I'm trying to use LDA() from topicmodels package on a quite large data set. After trying everything to fix the following errors "In nr * nc : NAs produced by integer overflow" and "Each row of the input matrix needs to contain at least one non-zero entry", I ended up with this error.
ask<- read.csv('askreddit201508.csv', stringsAsFactors = F)
myDtm <- create_matrix(as.vector(ask$title), language="english", removeNumbers=TRUE, stemWords=TRUE, weighting=weightTf)
myDtm2 = removeSparseTerms(myDtm,0.99999)
myDtm2 <- rollup(myDtm2, 2, na.rm=TRUE, FUN = sum)
rowTotals <- apply(myDtm2 , 1, sum)
myDtm2 <- myDtm2[rowTotals> 0, ]
LDA2 <- LDA(myDtm2,100)
Error in LDA(myDtm2, 100) :
The DocumentTermMatrix needs to have a term frequency weighting
Part of the problem is that you are weighting the document-term matrix by tf-idf, but LDA requires term counts. In addition, this method of removing sparse terms seems to be creating some documents where all terms have been removed.
Easier to get from your text to topic models using the quanteda package.
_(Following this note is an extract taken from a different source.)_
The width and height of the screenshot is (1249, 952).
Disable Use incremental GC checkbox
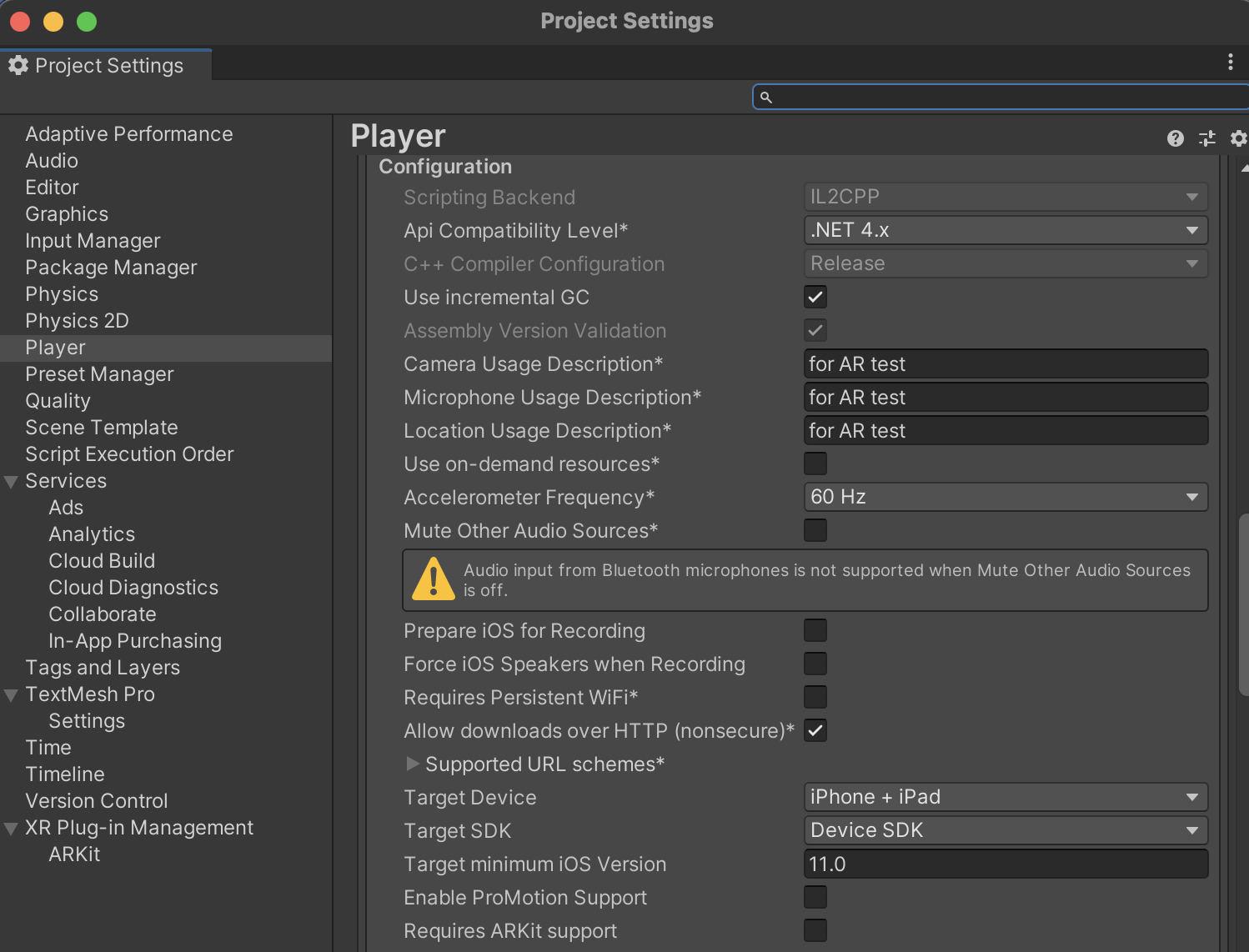click(815, 297)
Here's how:
require(quanteda)
myCorpus <- corpus(textfile("http://homepage.stat.uiowa.edu/~thanhtran/askreddit201508.csv",
textField = "title"))
myDfm <- dfm(myCorpus, stem = TRUE)
## Creating a dfm from a corpus ...
## ... lowercasing
## ... tokenizing
## ... indexing documents: 160,707 documents
## ... indexing features: 39,505 feature types
## ... stemming features (English), trimmed 12563 feature variants
## ... created a 160707 x 26942 sparse dfm
## ... complete.
# remove infrequent terms: see http://stats.stackexchange.com/questions/160539/is-this-interpretation-of-sparsity-accurate/160599#160599
sparsityThreshold <- round(ndoc(myDfm) * (1 - 0.99999))
myDfm2 <- trim(myDfm, minDoc = sparsityThreshold)
## Features occurring in fewer than 1.60707 documents: 12579
nfeature(myDfm2)
## [1] 14363
# fit the LDA model
require(topicmodels)
LDA2 <- LDA(quantedaformat2dtm(myDfm2), 100)